A recent report by USA President Obama’s Council of Advisors on Science and Technology (PCAST) indicates that hearing loss in an aging population is now a “substantial national problem,” citing cost as the largest barrier to hearing technology access by individuals who could benefit from it, simultaneously advocating changes in FDA regulation that include disruptive improvements in both the assessment and treatment of hearing loss  . In the report PCAST indicates that, whereas the hearing healthcare needs of a growing population of Americans are not being met by existing market models, Americans might be “better served if non-surgical air-conduction devices intended to address bilateral, gradual-onset, mild-to-moderate age-related hearing loss were available over-the-counter (OTC).” The report goes on to state that “Simple hearing tests to aid consumers in purchasing such OTC hearing aids should also be available OTC, including on-line and in stores.”
Data presented in this study clearly indicate that the NSRT® can serve as a proxy for pure-tone hearing screening methods. These data are especially impressive in light of the fact that differences on the order of +10 dB have been reported between thresholds obtained on hearing impaired persons with automated versus manual audiometry and test-retest reliabilities in standard audiometry     . The NSRT® is most suitable for screening where the primary cause of hearing loss is age-related, the vast majority of cases. The application was developed using linear statistical methods. As such, the NSRT® application focuses on detection of gradually-sloping or ski-slope hearing losses, by far the most common kind of hearing loss configuration. It was not intended to diagnose more complex kinds of hearing loss.

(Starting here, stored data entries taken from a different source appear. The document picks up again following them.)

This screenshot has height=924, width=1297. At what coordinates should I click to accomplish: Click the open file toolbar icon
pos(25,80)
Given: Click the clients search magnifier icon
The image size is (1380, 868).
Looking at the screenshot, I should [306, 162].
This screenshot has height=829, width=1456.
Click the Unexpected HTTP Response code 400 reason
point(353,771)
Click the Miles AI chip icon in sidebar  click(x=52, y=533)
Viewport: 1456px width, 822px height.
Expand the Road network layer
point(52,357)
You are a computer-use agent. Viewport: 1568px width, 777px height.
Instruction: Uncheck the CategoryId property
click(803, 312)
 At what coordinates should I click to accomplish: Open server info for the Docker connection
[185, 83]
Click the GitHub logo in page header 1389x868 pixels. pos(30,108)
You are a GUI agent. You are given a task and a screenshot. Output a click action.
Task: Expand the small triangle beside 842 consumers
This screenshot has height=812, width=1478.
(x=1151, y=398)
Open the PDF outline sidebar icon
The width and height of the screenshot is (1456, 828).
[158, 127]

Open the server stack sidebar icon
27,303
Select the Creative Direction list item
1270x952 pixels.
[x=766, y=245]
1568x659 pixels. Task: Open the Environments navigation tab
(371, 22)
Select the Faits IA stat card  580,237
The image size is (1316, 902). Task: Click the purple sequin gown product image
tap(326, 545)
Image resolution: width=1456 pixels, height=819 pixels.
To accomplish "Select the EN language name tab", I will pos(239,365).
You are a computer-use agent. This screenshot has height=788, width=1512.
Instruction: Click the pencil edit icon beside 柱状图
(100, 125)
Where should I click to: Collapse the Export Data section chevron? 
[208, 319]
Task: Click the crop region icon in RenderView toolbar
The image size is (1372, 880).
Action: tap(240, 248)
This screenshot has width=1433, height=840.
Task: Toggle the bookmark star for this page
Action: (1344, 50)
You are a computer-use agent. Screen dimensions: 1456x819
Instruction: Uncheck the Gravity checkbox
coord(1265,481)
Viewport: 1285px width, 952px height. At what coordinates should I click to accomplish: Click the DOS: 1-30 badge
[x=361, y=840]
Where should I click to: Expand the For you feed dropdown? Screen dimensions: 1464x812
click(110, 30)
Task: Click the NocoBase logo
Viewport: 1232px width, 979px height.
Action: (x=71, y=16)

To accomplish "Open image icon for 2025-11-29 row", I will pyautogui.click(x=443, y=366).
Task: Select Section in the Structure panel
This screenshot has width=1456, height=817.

Beyond the obvious performance criteria that hearing screening tests must be sensitive and specific, demonstrated herein for the NSRT®, ASHA  guidelines for hearing screening tests require that such tests be: (1) easy to administer; (2) comfortable for the test taker; (3) short in duration; and (4) inexpensive. The NSRT® is self-administering and can be taken in the privacy of one’s home, it is short in duration (5 - 7 minutes) and freely available for use, and it provides respondents with informative reports of test performance immediately following a testing session. Because the application was developed for use primarily by persons aged 60+ years, who may face declines in cognitive and physical abilities associated with the use of electronic technologies, the NSRT® was designed in accordance with guidelines established by the National Institute on Aging and the National Library of Medicine in the USA  . The NSRT® application is accessible at https://apps.ntid.rit.edu/NSRT/.
Funding: This research received NO specific grant from any funding agency, commercial or not-for-profit sectors.
Conflict of Interest: The authors declare that there is NO conflict of interest regarding the publication of this paper.